The disease is known worldwide and occurs mainly in people who handle parturient goats, sheep, cows, or cats. It has drawn attention due to outbreaks in medical and veterinary centers where large numbers of people are exposed to animals that shed Coxiella. Transmission occurs by inhalation of dust contaminated with spores from placenta, feces, urine, or dried milk, or from aerosols in traces. Humans are highly susceptible to the disease, but about half of those affected are asymptomatic and it is rarely transmitted from person to person. Q fever is also transmitted by ticks.
Cause
Q fever is caused by Coxiella burnetii, an obligate intracellular gram-negative bacterium. It enters the cell by a passive mechanism, surviving inside the phagolysosomes.
Clinical picture
When there are symptoms, it occurs after an incubation period of 10 to 40 days. The most classic form of presentation corresponds to a flu syndrome with high fever (lasting between one and two weeks), intense headache, myalgia, arthralgia, confusion, nausea, vomiting and diarrhea, as well as respiratory symptoms such as pleuritic pain and dry cough..

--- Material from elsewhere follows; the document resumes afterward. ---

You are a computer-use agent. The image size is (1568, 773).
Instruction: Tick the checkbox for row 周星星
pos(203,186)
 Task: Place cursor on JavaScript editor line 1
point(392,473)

During the course of infection, the disease can progress to atypical pneumonia, which can trigger acute respiratory distress syndrome, such symptoms usually occurring during the first 4-5 days of infection.

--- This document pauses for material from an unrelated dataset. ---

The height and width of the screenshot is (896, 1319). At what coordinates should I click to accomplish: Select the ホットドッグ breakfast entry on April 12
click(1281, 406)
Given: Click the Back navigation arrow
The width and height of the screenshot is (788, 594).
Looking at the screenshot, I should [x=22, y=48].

Less commonly, Q fever causes granulomatous hepatitis, which may be asymptomatic or become symptomatic with fever, hepatomegaly, and right upper quadrant pain. In the laboratory, an increase in transaminases can be observed, however, jaundice is very rare. Retinal vasculitis is another rare manifestation of Q fever.
Diagnosis
Diagnosis relies primarily on serology testing to find antibodies against the bacterial antigen rather than looking for it. Molecular detection of bacterial DNA is increasingly used. Culture is technically difficult and not routinely available in most microbiology laboratories. Q fever can cause endocarditis (infection of the heart valves) which may require transesophageal echocardiography to diagnose. Q fever hepatitis manifests as elevated Alanine aminotransferase and Aspartate aminotransferase, but definitive diagnosis is only possible with a liver biopsy, which shows the characteristic fibrin ring granuloma.
Treatment
Tetracyclines and chloramphenicol if treatment is started early in the disease, in Phase 1. Tetracycline or chloramphenicol are given orally daily and continued 3 to 4 days after defervescence. In seriously ill patients, the initial dose may be administered intravenously. Continued tetracycline therapy for many months—sometimes with valve replacement—may prolong survival. Sulfonamides aggravate the disease and are contraindicated. Some fluoroquinolones (eg, ciprofloxacin) are effective in spotted fevers. Antibiotics do not kill coccyellae from the body, but they do suppress their growth (bacteriostatic). Recovery depends in part on the patient's immune mechanisms.